Experimental investigations of superconductivity in quasi-two-dimensional epitaxial copper oxide superlattices and trilayers

Abstract

Epitaxial trilayer and superlattice structures grown by pulsed laser ablation have been used to study the superconducting-to-normal transition of ultrathin (one and two c-axis unit cells) YBa2Cu3O7−x layers. The normalized flux-flow resistances for several epitaxial structures containing two-cell-thick YBa2CU3O,7−x films collapse onto the “universal” curve of the Ginzburg-Landau Coulomb gas (GLCG) model. Analysis of normalized resistance data for a series of superlattices containing one-cell-thick YBa2Cu3O7−x layers also is consistent with the behavior expected for quasi-two-dimensional layers in a highly anisotropic, layered three-dimensional superconductor. Current-voltage measurements for one of the trilayer structures also are consistent with the normalized resistance data, and with the GLCG model. Scanning tunneling microscopy, transmission electron microscopy, and electrical transport studies show that growth-related steps in ultrathin YBa2Cu3O7−x layers affect electrical continuity over macroscopic distances, acting as weak links.
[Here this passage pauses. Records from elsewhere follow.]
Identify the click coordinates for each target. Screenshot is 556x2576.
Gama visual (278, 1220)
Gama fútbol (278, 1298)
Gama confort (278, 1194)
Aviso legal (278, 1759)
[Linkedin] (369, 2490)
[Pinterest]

However, the perturbation of the superconducting order parameter can be minimized by utilizing hole-doped buffer and cap layers, on both sides of the YBa2Cu3O7−x layer, in trilayers and superlattices. These results demonstrate the usefulness of epitaxial trilayer and superlattice structures as tools for systematic, fundamental studies of high-temperature superconductivity.